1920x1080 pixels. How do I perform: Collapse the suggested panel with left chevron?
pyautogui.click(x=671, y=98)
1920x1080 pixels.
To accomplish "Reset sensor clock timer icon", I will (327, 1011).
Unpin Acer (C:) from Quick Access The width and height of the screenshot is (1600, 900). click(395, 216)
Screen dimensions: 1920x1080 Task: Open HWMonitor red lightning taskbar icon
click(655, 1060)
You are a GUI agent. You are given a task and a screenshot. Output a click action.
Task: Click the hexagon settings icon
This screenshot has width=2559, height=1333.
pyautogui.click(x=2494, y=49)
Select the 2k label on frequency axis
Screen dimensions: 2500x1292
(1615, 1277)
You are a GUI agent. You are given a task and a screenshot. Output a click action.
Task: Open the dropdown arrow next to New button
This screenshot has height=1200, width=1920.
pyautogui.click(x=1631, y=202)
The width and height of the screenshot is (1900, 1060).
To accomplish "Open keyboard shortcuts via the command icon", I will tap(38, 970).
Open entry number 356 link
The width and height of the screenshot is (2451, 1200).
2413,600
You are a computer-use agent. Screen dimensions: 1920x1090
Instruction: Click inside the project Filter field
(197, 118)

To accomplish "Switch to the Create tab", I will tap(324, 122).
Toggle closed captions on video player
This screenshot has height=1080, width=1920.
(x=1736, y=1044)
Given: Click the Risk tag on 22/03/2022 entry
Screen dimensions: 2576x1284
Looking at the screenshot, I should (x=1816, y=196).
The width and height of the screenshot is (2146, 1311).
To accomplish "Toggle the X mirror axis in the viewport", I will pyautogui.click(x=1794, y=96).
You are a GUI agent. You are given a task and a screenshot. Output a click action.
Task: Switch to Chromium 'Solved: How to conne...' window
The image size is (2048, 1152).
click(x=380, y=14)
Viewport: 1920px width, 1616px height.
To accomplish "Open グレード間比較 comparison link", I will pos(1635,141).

**What is needed**
Every line that holds the word "entry" should be copied from the records.

**The completed task**
Open entry number 356 link
Given: Click the Risk tag on 22/03/2022 entry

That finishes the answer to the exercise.